Faimungo replied, “They lie about Missi! It is our own bad conduct that makes us sick.”

They answered, “We don’t know who makes the sickness; but our fathers have taught us to kill all foreign men.”

Faimungo, clutching club and spear, exclaimed, standing betwixt them and us, “You won’t kill Missi to-day!”

In the flight we passed springs and streamlets, but though parched with sickening thirst, not one of us durst stoop down to drink, as we should have been almost certainly killed in the act. Faimungo now sent his own men home by a near path, and guided us himself till we were close upon the shore. There, sitting down he said,—

“Missi, I have now fulfilled my promise. I am so tired, I am so afraid, I dare not go farther. My love to you all. Now go on quickly! Three of my men will go with you to the next rocks. Go quickly! Farewell.”

These men went on a little, and then said, “Missi, we dare not go! Faimungo is at war with the people of the next land. You must keep straight along this path.”

So they turned and ran back to their own village.

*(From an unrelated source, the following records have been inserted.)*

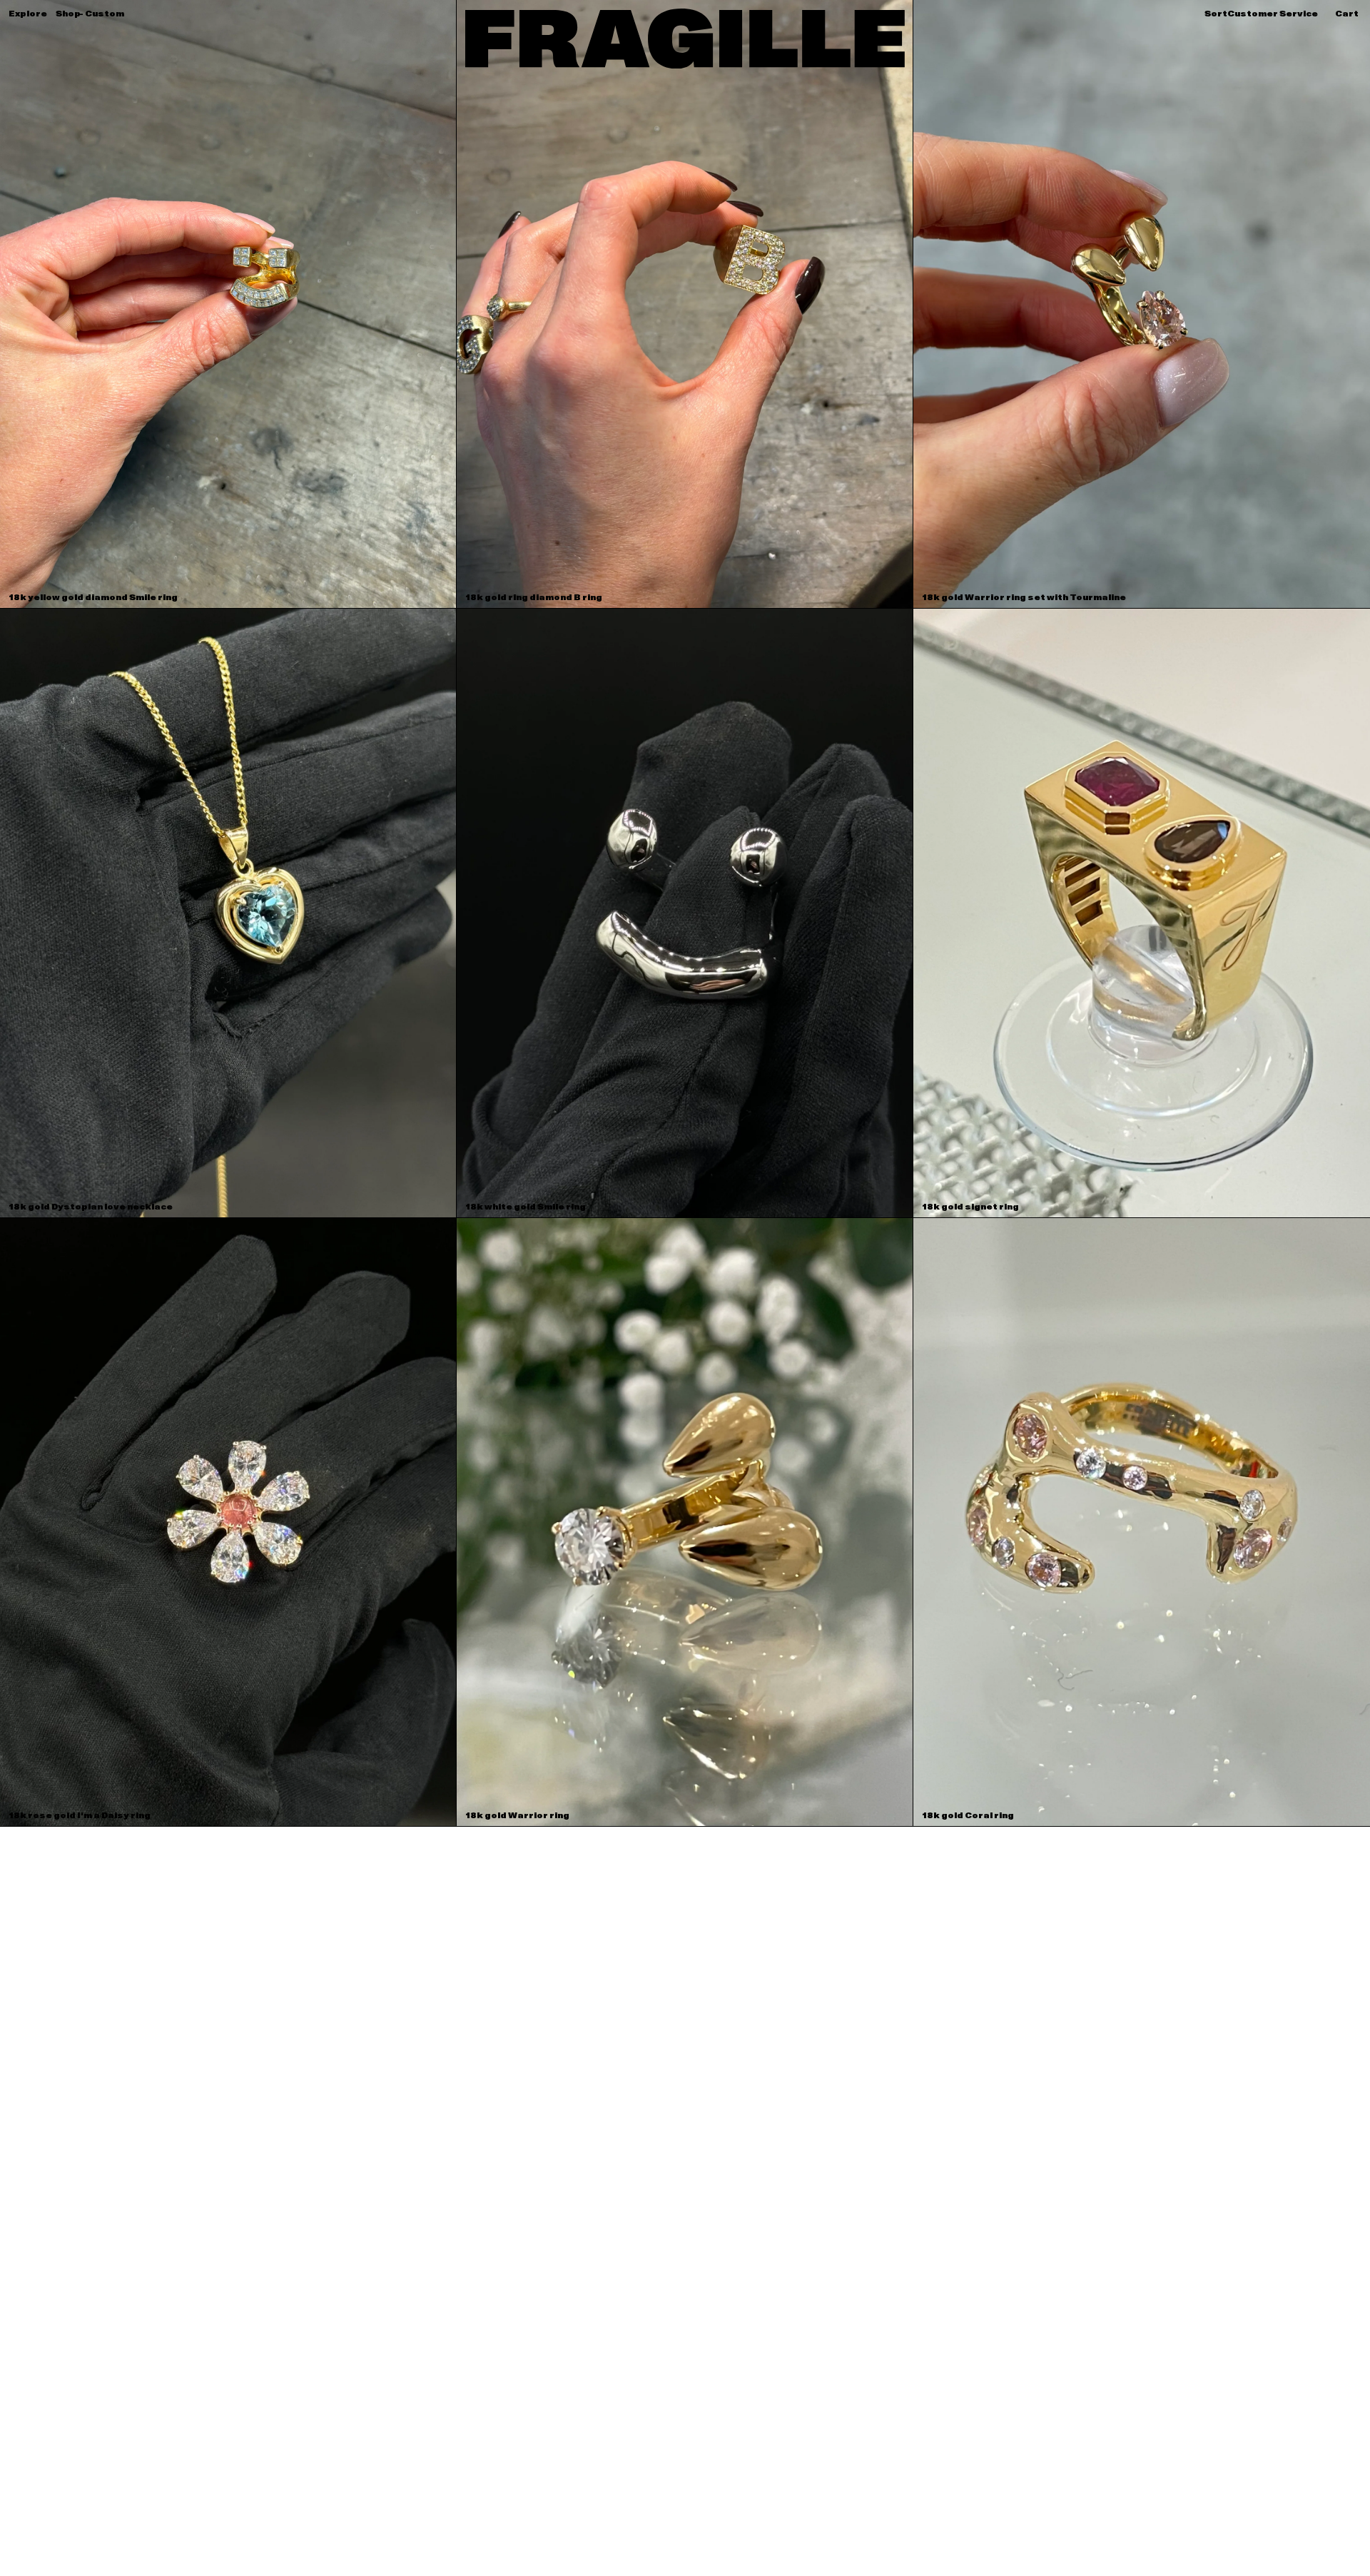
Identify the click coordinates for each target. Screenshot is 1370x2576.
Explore (28, 14)
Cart (1347, 14)
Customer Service (1272, 14)
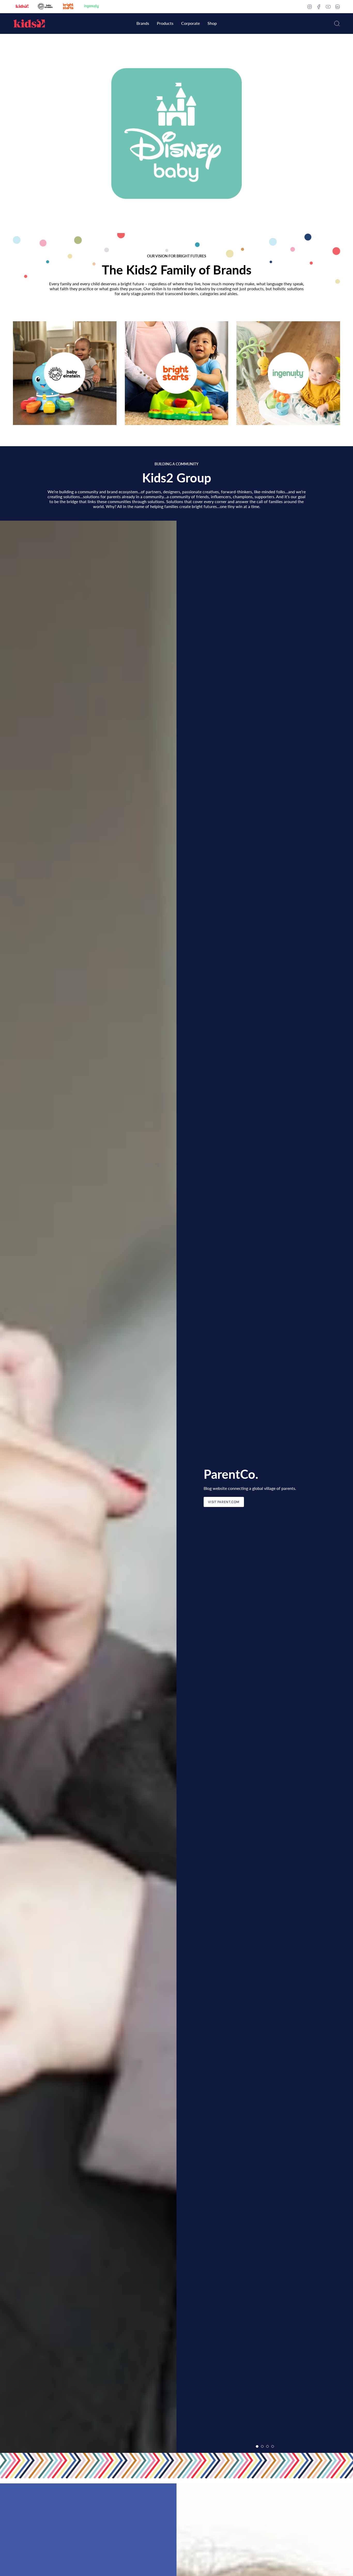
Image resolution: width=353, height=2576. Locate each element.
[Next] (345, 1487)
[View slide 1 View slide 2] (176, 133)
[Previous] (8, 1487)
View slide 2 (179, 226)
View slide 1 (174, 226)
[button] (143, 23)
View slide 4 (272, 2446)
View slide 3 (267, 2446)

To us this district was especially perilous. Many years ago the Aneityumese had joined in a war against the Tannese of this tribe, and the thirst for revenge yet existed in their hearts, handed down from sire to son. Besides, Miaki had incited the people here to murder the Teachers and me if we attempted to escape this way. Most providentially the men were absent on a war expedition, and we saw only three lads and a great number of women and children, who ran off to the bush in terror. In the evening the enraged savages of another district assaulted the people of the shore villages for allowing us to pass, and, though sparing their lives, broke in pieces their weapons of war—a very grievous penalty. In the next district, as we hasted along the shore, two young men came running after us, poising their quivering spears. I took the useless revolver out of my little native basket, and raising it cried,—

“Beware! Lay down your spears at once on the sand, and carry my basket to the next landing at the black rocks.”